Techland launched The Beast back on September 18, 2025, bringing Kyle Crane back as the playable lead with a new set of mutation-fueled powers. At the time, PS5, Xbox Series X/S, and PC got the game first, while Techland said it was still working on bringing it to PS4 and Xbox One down the line. The studio even promised those versions would ship before the end of 2025.
That deadline came and went with no update, and the community spent the first half of 2026 wondering what happened. Now we finally have an answer, and it’s not the one last-gen owners wanted.
Techland Says Older Hardware Just Can’t Keep Up
On July 14, 2026, Techland posted a statement confirming that the PS4 and Xbox One versions of The Beast are canceled for good. The studio said the game was built from the ground up for current-gen hardware, and that its open world, visuals, and combat systems lean heavily on processing power and memory that older consoles simply don’t have.
Techland added that as development on the last-gen ports continued, it became clear that shipping them would mean compromising the experience in ways the team wasn’t willing to accept. Anyone who pre-ordered the PS4 or Xbox One version is eligible for a refund, according to the studio.
Not everyone is buying the technical explanation at face value, especially given that Dying Light 2 ran on PS4 and Xbox One just fine back in 2022, and The Beast started life as DLC for that very game before Techland spun it into a standalone release. If the sequel could handle last-gen hardware, some players are asking why its spinoff apparently can’t.
Techland has framed the call differently, saying it isn’t about abandoning older platforms but about the technical realities of building the game they wanted to build. It’s also worth noting The Beast isn’t alone here.

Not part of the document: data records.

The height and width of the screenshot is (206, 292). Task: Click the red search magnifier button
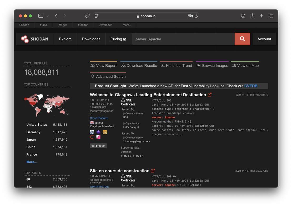[x=242, y=39]
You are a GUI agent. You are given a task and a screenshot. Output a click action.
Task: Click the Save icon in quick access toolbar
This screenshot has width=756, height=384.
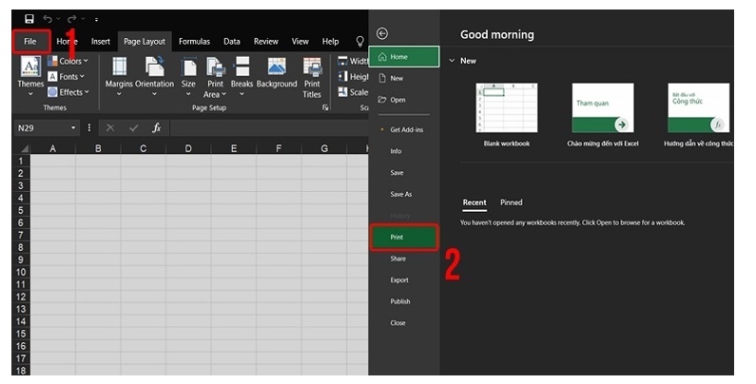(x=29, y=18)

Titles like Gotham Knights and Hogwarts Legacy skipped last-gen entirely, and even Cyberpunk 2077‘s major updates left PS4 and Xbox One behind as this console generation winds down.
For a franchise that built its reputation partly on strong long-term support, walking back a promised version is a notable moment. It also signals where Techland’s priorities sit heading into Dying Light 3, which the studio has already confirmed is in development as the series’ next full entry. If last-gen hardware couldn’t handle a spinoff built on Dying Light 2‘s engine, it’s hard to imagine PS4 or Xbox One players getting a seat at the table for what comes next.
Refunds for canceled PS4 and Xbox One pre-orders are now being processed, according to Techland’s statement.